Priano-Keyser alleges that all Apple Watches up to and including Series 4 models are prone to a defect that results in the lithium-ion battery swelling and causing the screen to “crack, shatter, or detach from the body” of the watch “through no fault of the wearer, oftentimes only days or weeks after purchase.”
The plaintiff believes that Apple either knew or should have known that the Apple Watch models were defective before selling them, adding that they pose “a significant safety hazard to consumers” — a “number” of which have suffered “cuts and burns” as a result of the scratched, shattered, or detached screens.
Apple has acknowledged the possibility of swollen batteries in select Apple Watch models in the past, and offered free repairs up to three years after purchase. However, the complaint alleges that the company often attributes the issue to “accidental damage” and thus “refuses to cover repairs” under warranty.
Priano-Keyser states that she purchased an Apple Watch Series 3 in October 2017. In July 2018, while charging, she alleges that the screen “unexpectedly detached” from the watch’s body and cracked. Her daughter “pushed the screen back into place,” but the Apple Watch has been “unusable” ever since.
The plaintiff booked a Genius Bar appointment in August 2018, but upon inspection, she alleges that Apple denied to repair the Apple Watch free of charge under warranty and instead quoted her an out-of-warranty fee of $229 for service.
The complaint cites over a dozen similar experiences described by users on the Apple Support Communities over the past few years.
Priano-Keyser is seeking damages in an amount to be proven at trial for herself and all others similarly situated. The proposed class includes all residents of New Jersey who are current and former owners of all models and sizes of the Apple Watch Series 1, Series 2, and Series 3 purchased in New Jersey.

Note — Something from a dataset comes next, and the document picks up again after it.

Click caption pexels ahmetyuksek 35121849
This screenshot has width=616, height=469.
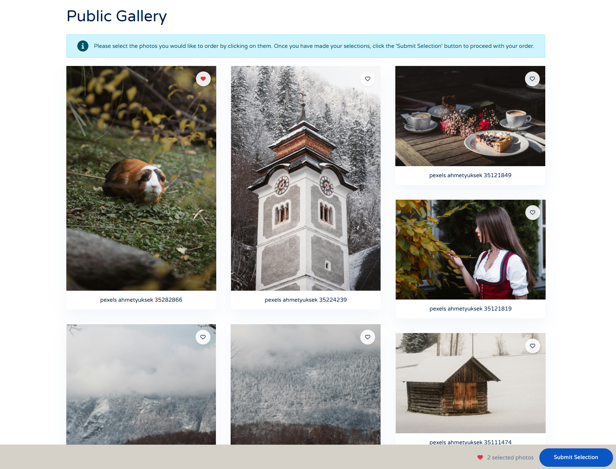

The complaint was filed by Shepherd, Finkelman, Miller & Shah, LLP, the same law firm that filed a nearly identical class action lawsuit regarding the swollen Apple Watch batteries in California back in June 2018. That case was tossed by U.S. District Judge Lucy Koh in January due to being “vague.”
“Plaintiff’s description of the alleged defect identifies only the consequences of the alleged defect (i.e., cracking, shattering, or detaching), but is notably silent on identifying the defect that causes such consequences,” Judge Koh stated.

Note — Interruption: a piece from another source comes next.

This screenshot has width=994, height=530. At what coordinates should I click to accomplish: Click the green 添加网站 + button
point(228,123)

The lawsuit in New Jersey addresses this by attempting to identify a cause.
“Upon information and belief, the Defect is caused by aging or otherwise faulty li-on batteries, or by defective internal components of the Watches that regulate temperature, electrical currents, charging, and other mechanisms that could affect the Watches’ li-on batteries,” the complaint states.
It remains to be seen if the New Jersey case proceeds to trial or is also tossed.